Pablo Mayor got his first gig playing music as a teenager in the Colombian city of Cali. It wasn't exactly Carnegie Hall. But it was a learning experience.
Mayor: "I learned to play those electronic organs with pedals, bass and rhythms, so I would play Colombian music and popular music that I heard on the radio. And I was working in Sears stores in Cali. I would demonstrate and somebody would sell them."
MW: "Were you a good salesman?"
Mayor: "No way. I would just play, and then get a crowd, and then I would leave, and somebody would take care of that part."
Playing home organs at Sears stores in Cali may not seem to be good preparation for a serious career in music. But Pablo Mayor says it was.

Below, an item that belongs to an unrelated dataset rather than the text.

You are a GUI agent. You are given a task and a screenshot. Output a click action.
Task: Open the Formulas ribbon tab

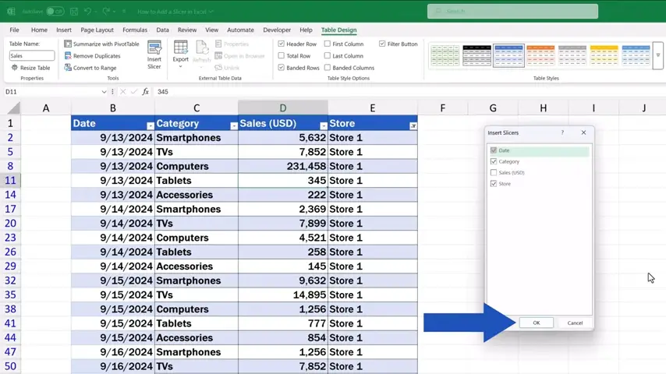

He learned something about audiences when he started working Mexican, Brazilian and Cuban songs into his repertoire.
Mayor: "When I was playing in Sears for all those people, and I would try international songs that I learned by ear, from Mexico, rumba, I would always notice that I would play the hits of the radio and people would gather always, so I guess I learned what Colombians like."

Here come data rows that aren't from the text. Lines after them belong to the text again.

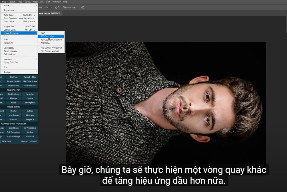Click the Exposure 10% value field
The height and width of the screenshot is (192, 287).
(46, 7)
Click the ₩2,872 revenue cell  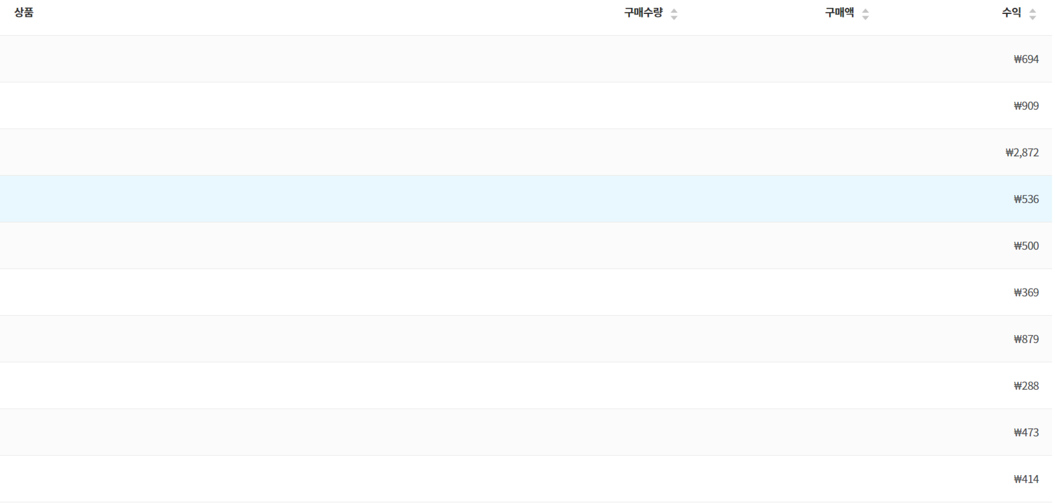1022,153
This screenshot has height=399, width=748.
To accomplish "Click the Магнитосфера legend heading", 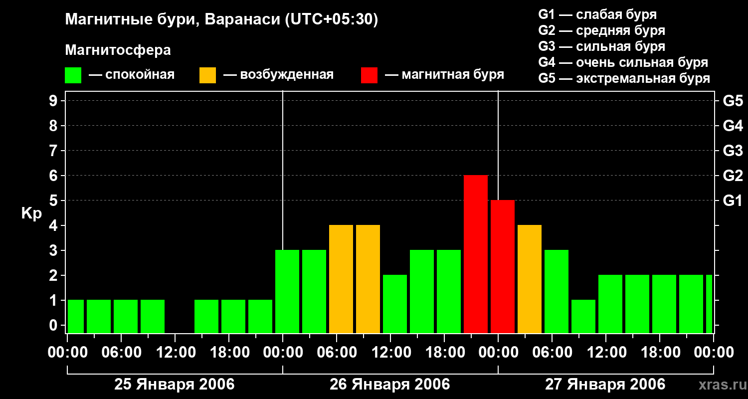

Mayor retained that sense of his audience when he put together his group Folklore Urbano in New York. The musicians in Folklore Urbano are not all Colombians. Mayor says his bandmates are from just about everywhere.

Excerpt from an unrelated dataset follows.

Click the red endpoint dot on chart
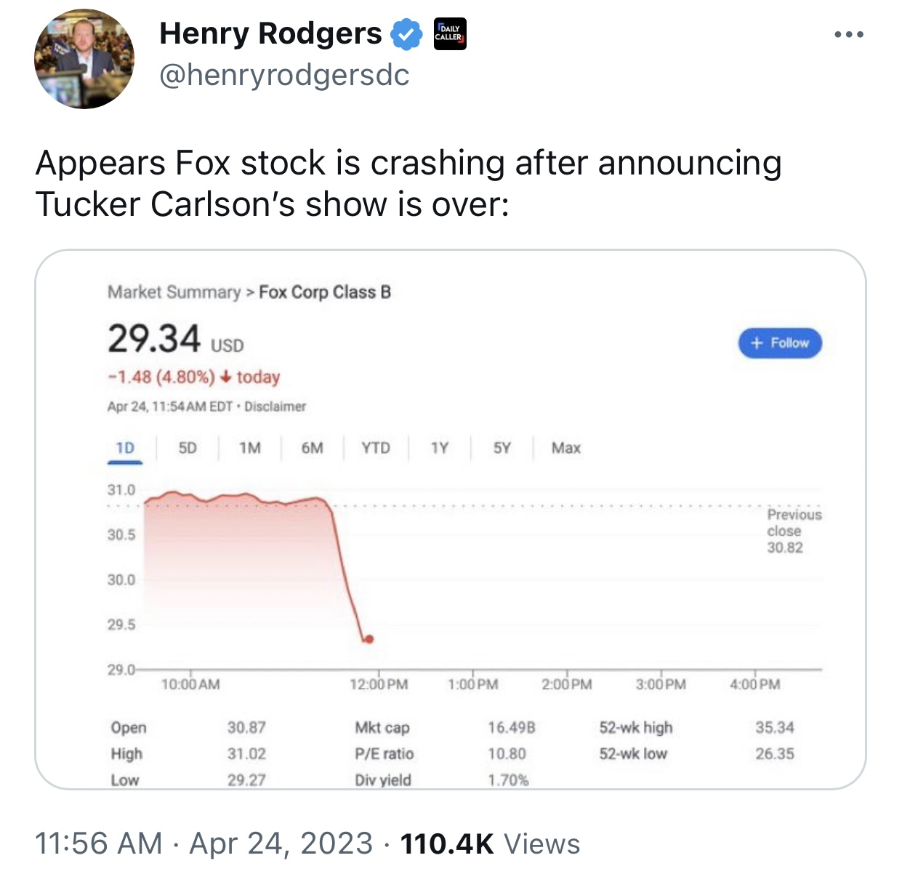This screenshot has height=890, width=902. pyautogui.click(x=369, y=639)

Mayor: "I have Rafi Malkiel, playing euphonium, bombardino, he's from Israel. I have Antonio Orta, on alto saxophone from Puerto Rico, Sofia Kotsovites from Argentina..."
Colombians are a minority in Mayor's large ensemble. We're only four Colombians. Mayor says there are at least as much musical diversity as there is among the other members of Folklore Urbano.
Mayor: "You see musicians from the coast trying rhythms from the Pacific, and then trying rhythms from the Andes, and starting to blend, cause we have all the ingredients for the soup, and nobody wants to put it in the pot. And that is what is needed right now, and that is what is happening, so we want to do Colombian music. And I'm from the coast, from the Caribbean, you're from Bogota, it's OK. I accept you, and that is what is happening."
It's certainly not the worst suffering immigrants have known. Still it is hard work. Pablo Mayor has a key ally: Chonta Records. It's a New York-based label that he, his wife and a close friend co-founded. Chonta's goal is to bring together Colombian sounds made in New York with Colombian sounds made in Colombia.